As the dementia progresses an individual may lose certain skills; for example, memory, language, judgement and planning. What art activities seeks to do is overcome these difficulties by utilising the preserved capacities of the person. Preserved motor and sensory skills enables a person to engage with art, and for many, art can become a powerful form of expression where language skills are lost.

Some of the more abstract pieces of art could be expression of the person’s tethering from the concrete world, which may be illustrated within William Utermohlen’s series of drawings over the period of his progressive disease. In his works can be seen visual representation of the organic challenges the brain encounters; difficulties with memory, recognition and distinction of colours and recognition of faces, or the experience of having a symmetrical view, possibly caused by visual field loss. There is also evidence that relational shapes and sizes are disordered as perceptions becomes more obscure, and where there is a loss of definition related to depth perception and colour contrast; there is a distortion in spatial awareness and a flattening of perspective. As the pieces here progress we see there may also have been a loss in motor skills, evidenced in the brush stroke and depth of application.

When I first glanced at these drawings, however, it was not the organic challenges that struck me, nor did I dwell unnecessarily on the difference between the reality and the abstract as evidence of cognitive decline; I felt an emotional connection to this man’s experience through the lens of dementia, his experiences communicated through metaphor and colour. To me the work of art had become a very powerful means by which William Utermohlen communicated his inner feelings and subjective experience, and a means through which one hopes he achieved some sense of release or relief. In his pictures I see a slow, evolving disconnection with a sense of self, an erosion of sense of identity, linked possibly to a loss of life role or sense of autonomy. I see a struggle to connect meaningfully with the environment, and to maintain an ‘attachment’ to the world, and to one’s own identity within. In the middle pictures I see a fluctuating sense of being, between an inner and outer world. The pictures highlight to me how important it is to foster meaningful connections, to create a physical and social environment which supports, reaffirms and reminds the person of who they are.

★ ★ ★ ★

Check your understanding:
[1] In the passage on art and dementia, what can art become for many people when their language skills are lost?
[2] Which skills does the passage on art and dementia name as ones a person may lose as the dementia progresses?
[3] Continue the passage on art and dementia from the point where it stops.

Saved entries
★ ★ ★ ★

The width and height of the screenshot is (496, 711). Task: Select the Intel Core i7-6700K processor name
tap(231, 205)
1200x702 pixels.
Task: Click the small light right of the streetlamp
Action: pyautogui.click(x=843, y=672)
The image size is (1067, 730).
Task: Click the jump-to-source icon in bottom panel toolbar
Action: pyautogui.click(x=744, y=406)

★ ★ ★ ★

Results of the tasks:
[1] A powerful form of expression.

[2] Memory, language, judgement and planning.

[3]
Often, when a person with dementia experiences a strong feeling, such as anger, frustration and/or embarrassment, complex cognitive skills are required to work through and resolve those emotions. For example, if a person loses their keys, which may lead to feelings of frustration and anger, one way to resolve this might be to draw upon memory, or language skills. If, as a result of damage to the brain these skills are not available, then the person may be left with negative and strong emotions. One way of externalising strong emotions may be to tell someone, however difficulties with language may hinder this, and instead the communication may be achieved physically or aggressively; this may then be unhelpfully labelled ‘challenging behaviour’, and in some cases may lead to exclusion or the inappropriate use of sedative drugs. Visual based arts may, in part, prevent inappropriate interventions by offering an alternative means of expressing these emotions that others can comprehend more deeply, and with which others can engage. Art need not be a detailed replication of what the eye can actually see, but can be abstract and symbolic, highlighting deeper meaning or altered perspective.

The aim of my training work is get people to recognise the emotional struggle experienced by some people living with dementia. In doing so, we can aim to identify the right interventions that create a safe space in which to support a person to remember who they are, to feel again connected, and to retain a sense of ‘attachment’. Art activities not only provide a mechanism for expressing one’s emotion, but also provide a platform for community engagement and citizenship, for giving and doing together. In art activities there is a potential for a sense of achievement, ownership, belonging and connection to a community.